Or, ces scientifiques expérimentés de GRAHN, ne sont-ils pas, précisément, les unités dédiées à créer un « Aysien nouveau, un Aysien tou nèf », avec des possibilités multisectorielles, destinées à nous catapulter vers le nirvana? Ce serait le point de départ vers une certaine sécurité, une certaine stabilité chère à l’investisseur, tant national qu’international. 

Solution : l’exemple des autres devrait aiguiller nos décisions.

Si certaines nations émergentes, telles que l’Inde, le Ghana, le Rwanda, le Botswana, le Vietnam, la Thaïlande, la Corée-du-Sud, pour relancer leur économie défaillante, avaient rapatrié leur diaspora instruite et expérimentée, ce ne fut pas par sympathie ou par compassion, mais au préalable, par prévoyance, par opportunisme, pour exploiter le filon providentiel de leurs brillants cerveaux. 
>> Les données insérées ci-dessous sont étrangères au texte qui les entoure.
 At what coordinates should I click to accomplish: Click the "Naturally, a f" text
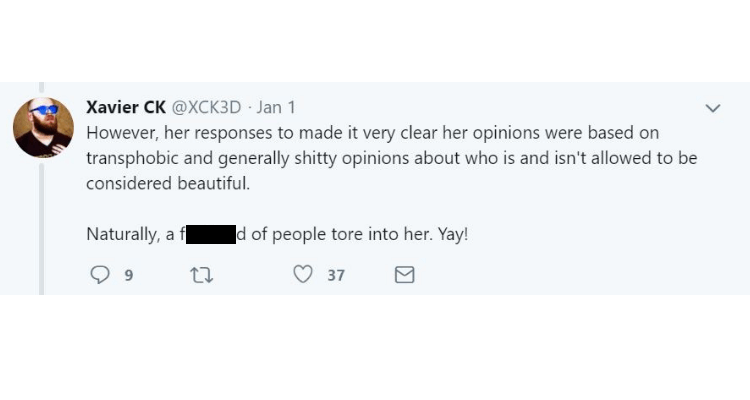(133, 236)

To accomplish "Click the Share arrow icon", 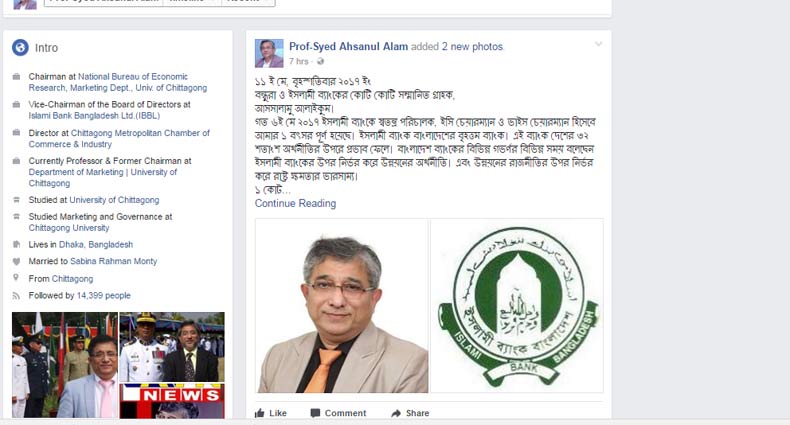I will [x=396, y=413].
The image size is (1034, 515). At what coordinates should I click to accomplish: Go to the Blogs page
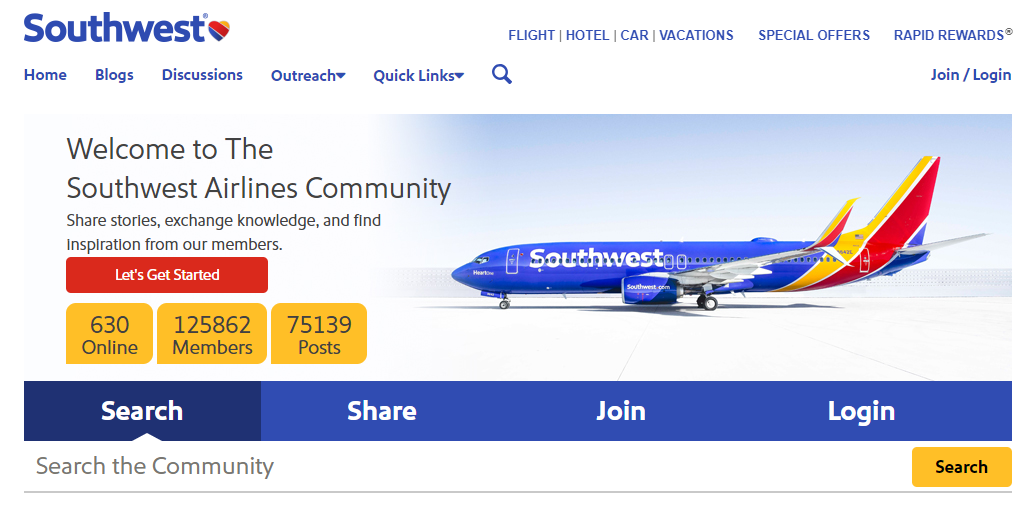(x=114, y=75)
Aujourd’hui les fruits ont respecté la promesse des fleurs. Les scientifiques indiens réintégrés, ont contribué à l’émergence de leur pays à tous les niveaux. 2019 fut « L’année du grand retour » au Ghana, sous l’instigation du président Nana Akufo-Addo. Tandis-que, chez-nous, la tradition continue et la formule, inscrite en lettre de sang, sur la banderole virtuelle, nous avertit péremptoirement : « Diaspora rete lwin. Kampe sou bwizin ou! Ou pap fout vin pran plas nou*6 ». Quel salmanaza!*7   Kilè inyorans ap sispann anestezy rezonman nou???  Hum! Se rèl kay MaK-Orel*8! 

MaxDorismond mx20005@yahoo.ca







NOTE

1 – L’article de N. Roc : https://www.alterpresse.org/spip.php?article26306#.X5A8jBlKuyU

2 – Maître Félix Philantrope est le père de mes amis et congénères : Valère-C. Philantrope, Roseline Philantrope, Marc-Antoine Gauthier, feu         Julio Gauthier, Nephtalie Gauthier…etc.

3 – Joe Bélizaire est le père de feu l’ingénieur Danel Bélizaire décédé en juillet 2018.

4 – « Francé fè micalaw : « Le discours était riche en contenu de la langue de Molière »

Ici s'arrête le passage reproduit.